Visions of freedom

Ross Boettcher

Four photos, four speakers and four communities came together to shine a light on one amendment that encompasses so many of our daily freedoms.

The Visions of Freedom presentation, which was sponsored by the Society of Professional Journalists, captured the meaning of the First Amendment on Thursday in the Gallery of the Memorial Union. It brought a voice to the freedoms that have been stricken from people around the world and aimed to give its power back to the individuals who can make those violations a thing of the past.

The roster of speakers included Dione Somerville, dean of students; Warren Blumenfeld, assistant professor of curriculum and instruction; Claudia Marcela Prado-Meza, graduate student in interdisciplinary studies; David Ernesto Romero, graduate student in interdisciplinary graduate studies; and Barbara Mack, associate professor of journalism. Theyall had powerful images to show the difference that people can make just by keeping an open mind.

Somerville, who chose an image of Little Rock Central High School in 1957, spoke about the African-American female student in the photo who was shown weathering a storm of exclusion and hate.

She said that women such as the one in the photo blazed trails toward opportunity in education and allowed Somerville to “stand on the shoulders of those before me.”

“What I’m asking for is for people to think about freedoms of others,” Somerville said. “Racism is not an issue of the past … It’s something that’s with us today.”

Somerville’s analysis of the African-Americans’ struggle to obtain equality in education opened the doors for Prado-Meza and Romero to elaborate on the problems facing Latinos as well.

“For Hispanics and Latinos, living here in America is a luxury. The way you accept people, it’s as important as money or education,” Prado-Meza said.

Romero supplemented Prado-Meza’s statements by saying education for all people is essential, but providing Latinos and Hispanics with the necessary means would “create a fire that is impossible to extinguish.”

“When you go to class and when you interact with people, think about how you can be agents of change,” Romero said.
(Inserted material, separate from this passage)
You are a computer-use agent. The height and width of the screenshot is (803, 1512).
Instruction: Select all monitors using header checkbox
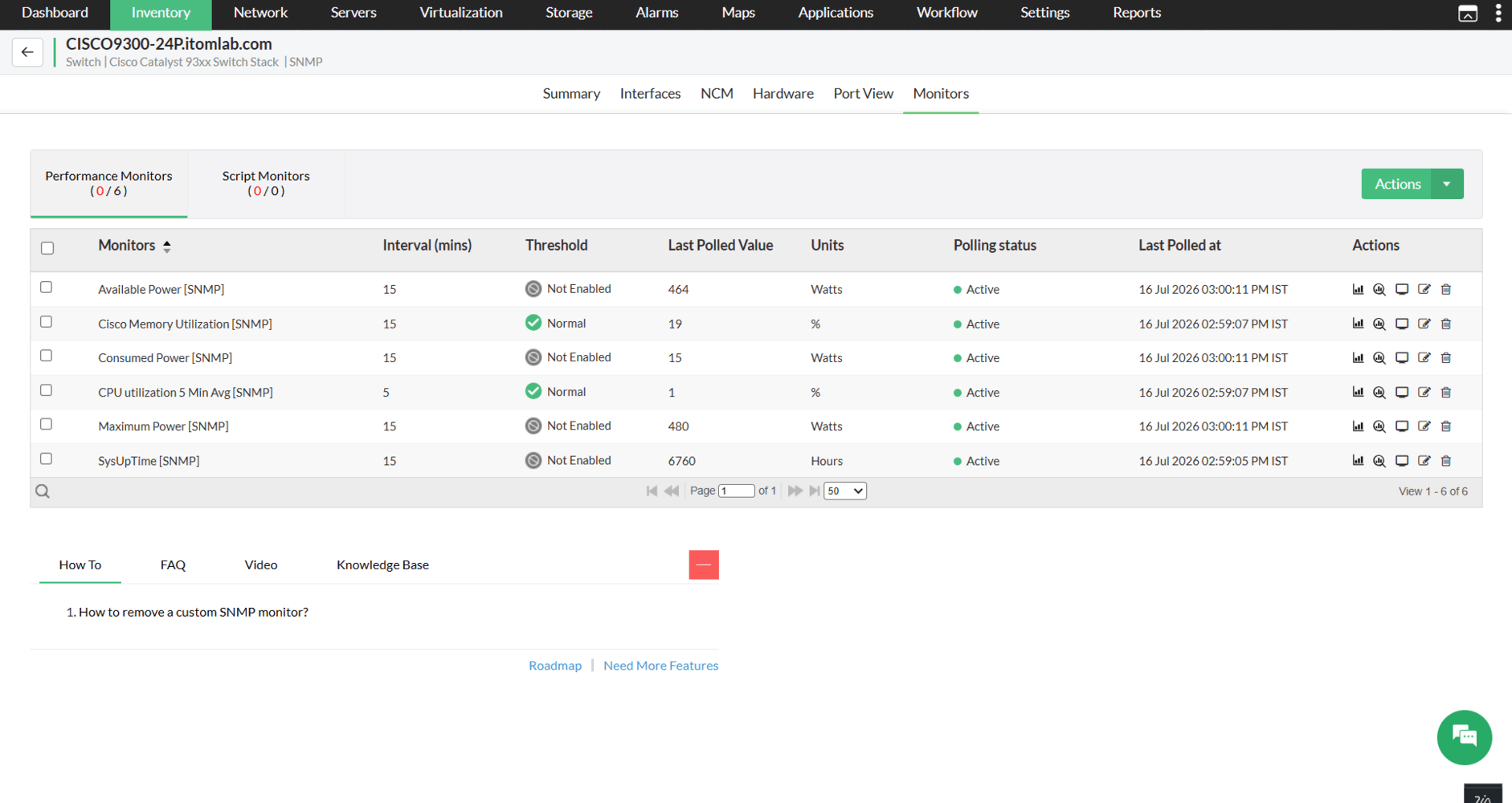click(47, 248)
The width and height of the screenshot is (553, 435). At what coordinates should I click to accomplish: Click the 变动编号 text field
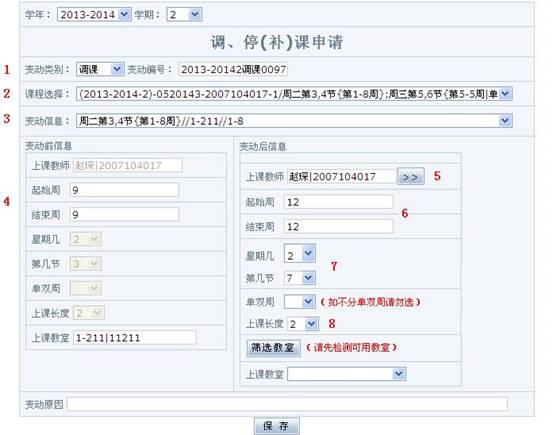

After hearing speakers who focused on differences in nationality, Blumenfeld took a look at prejudice from a different perspective.
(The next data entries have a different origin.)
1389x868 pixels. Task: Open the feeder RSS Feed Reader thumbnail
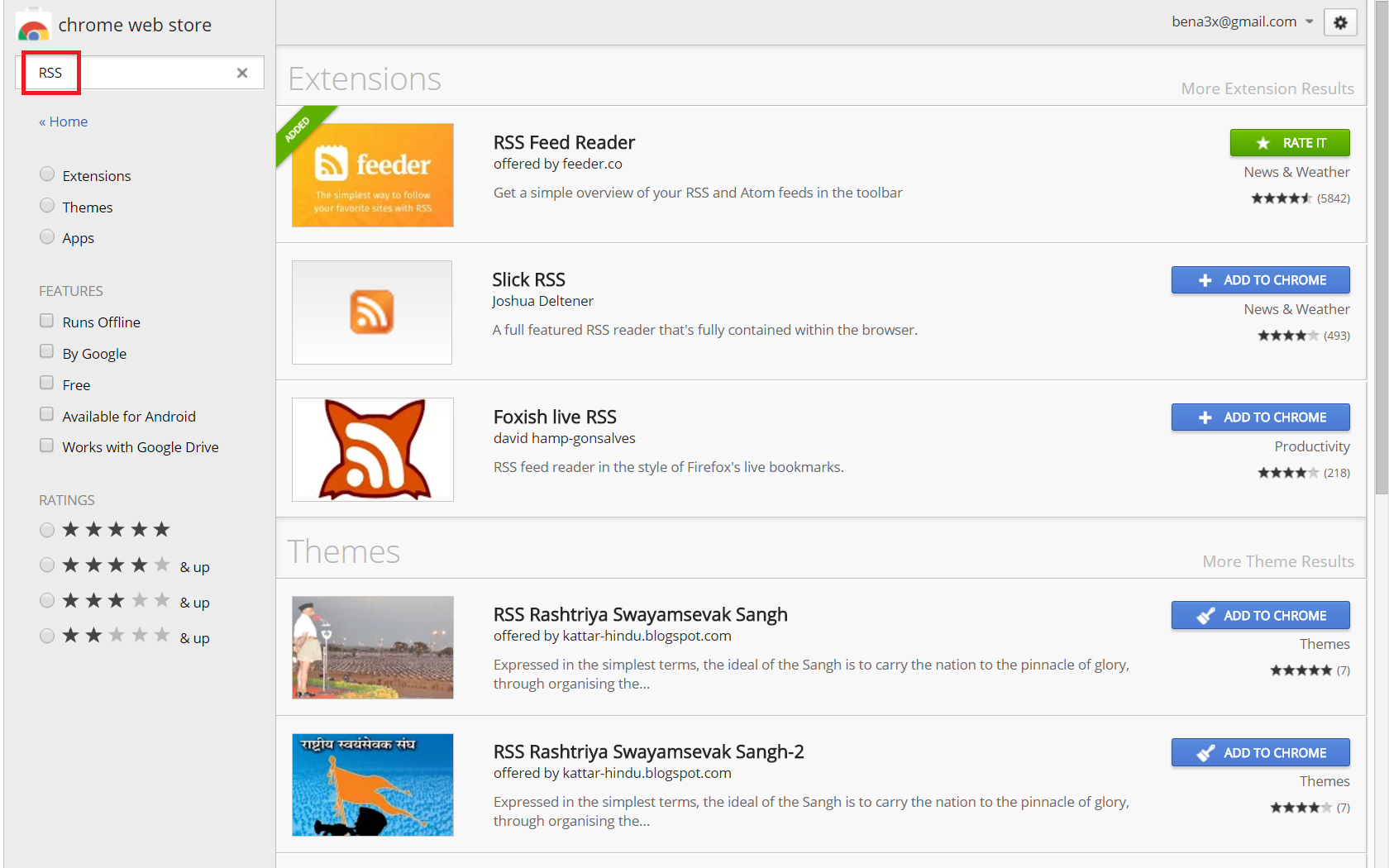pos(372,175)
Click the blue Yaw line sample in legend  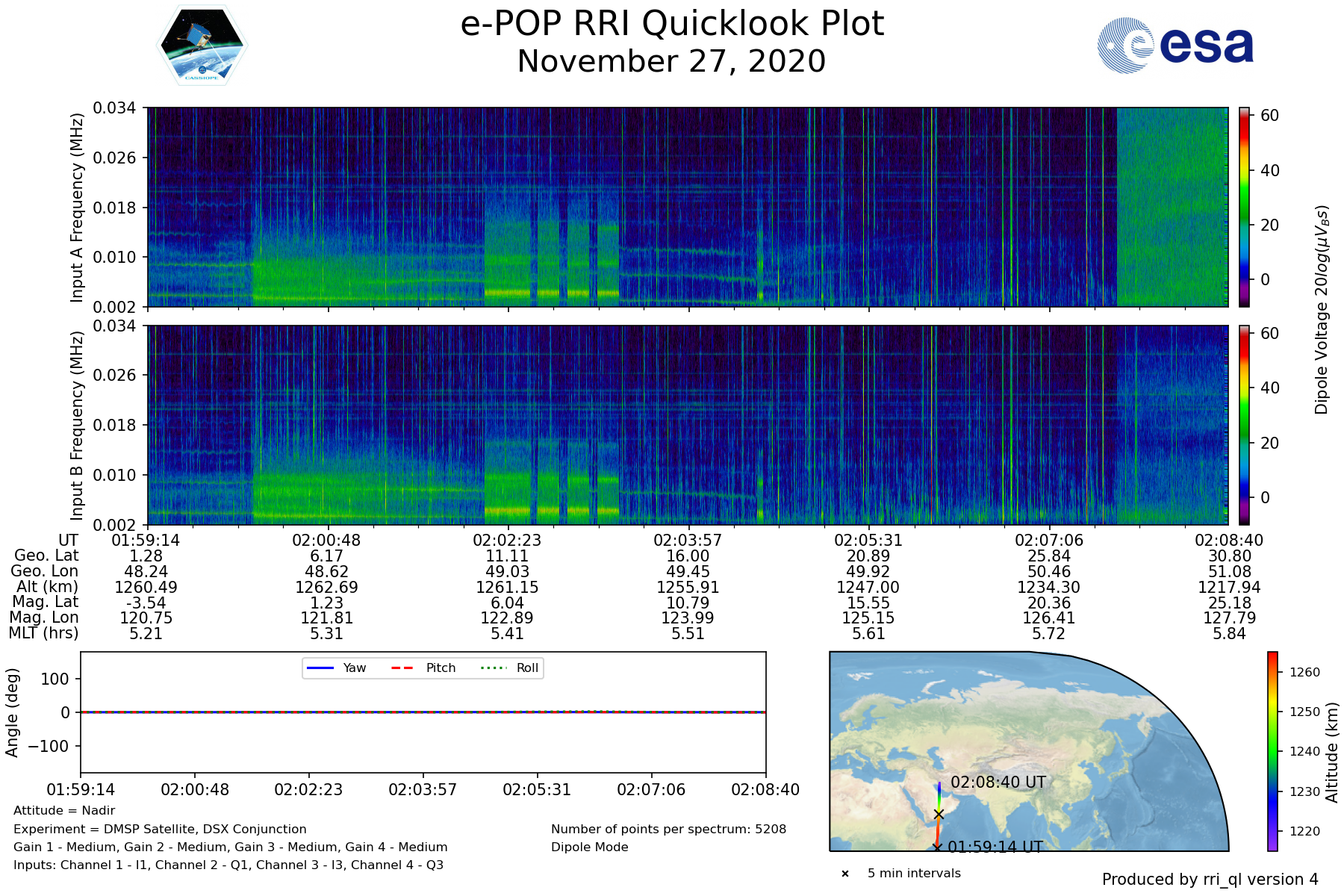(320, 668)
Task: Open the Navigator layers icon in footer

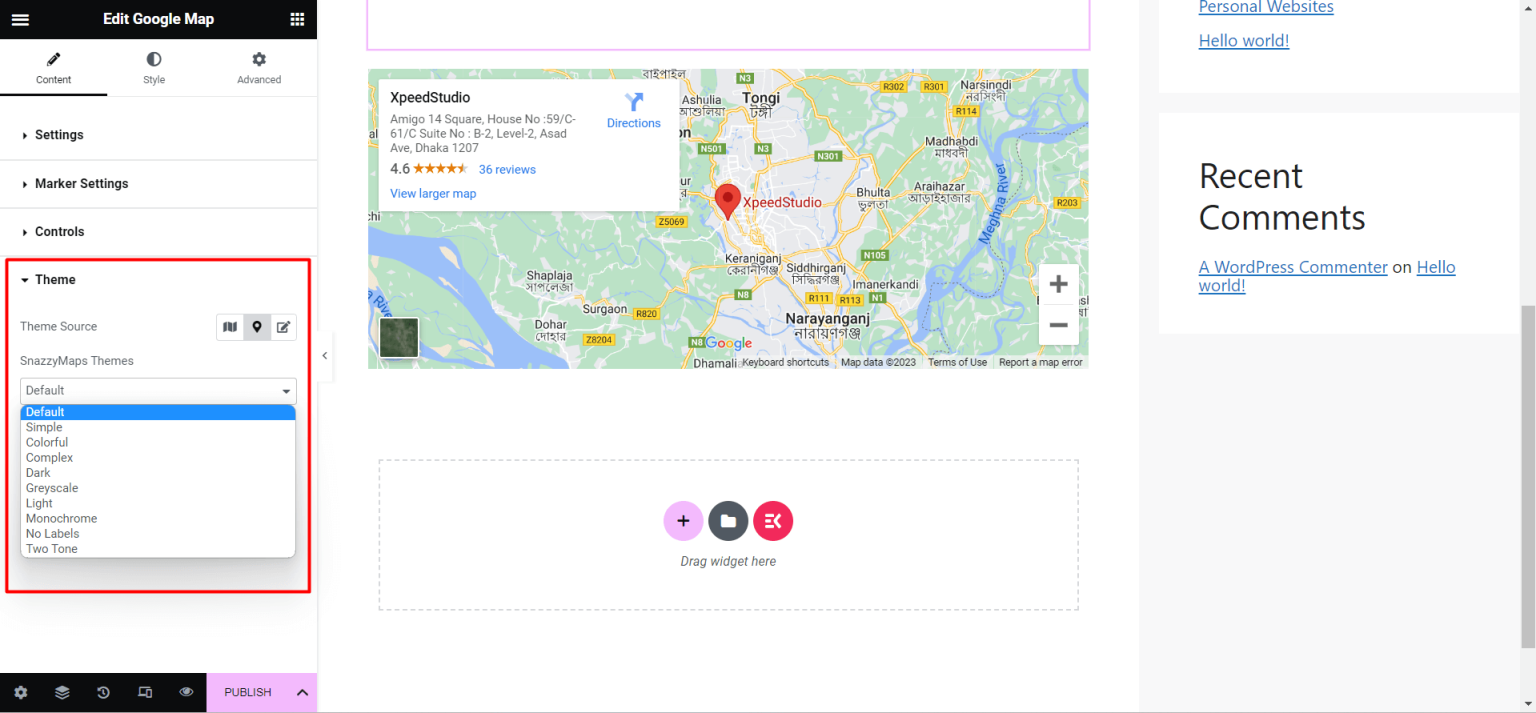Action: 62,692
Blumenfeld, a representative of the Lesbian, Gay, Bisexual, Transgender Ally Alliance, spoke on the history of the LGBT communities and all the changes that have occurred through the years. He said that, despite attacks he referred to as “brutal and senseless” on LGBT culture, including blame for the “breakup of the current American family” and a mainstream disregard for the history of the LGBT civil rights struggle, the LGBT community has grown to a level where individuals are “coming out like never before.”

Finally, Mack concluded that, in order for our society to grow, we must appreciate everyone’s freedoms and the rights that everyone deserves.

“The real question as to whether this nation can go on is on your shoulders,” Mack said to those in attendance.

“The need to question our government and to test our government, and to think and to realize that the Vision of Freedom we may have really tests our ability to envision who we as citizens… [and] sets the tone for how we’re going to lead our lives.”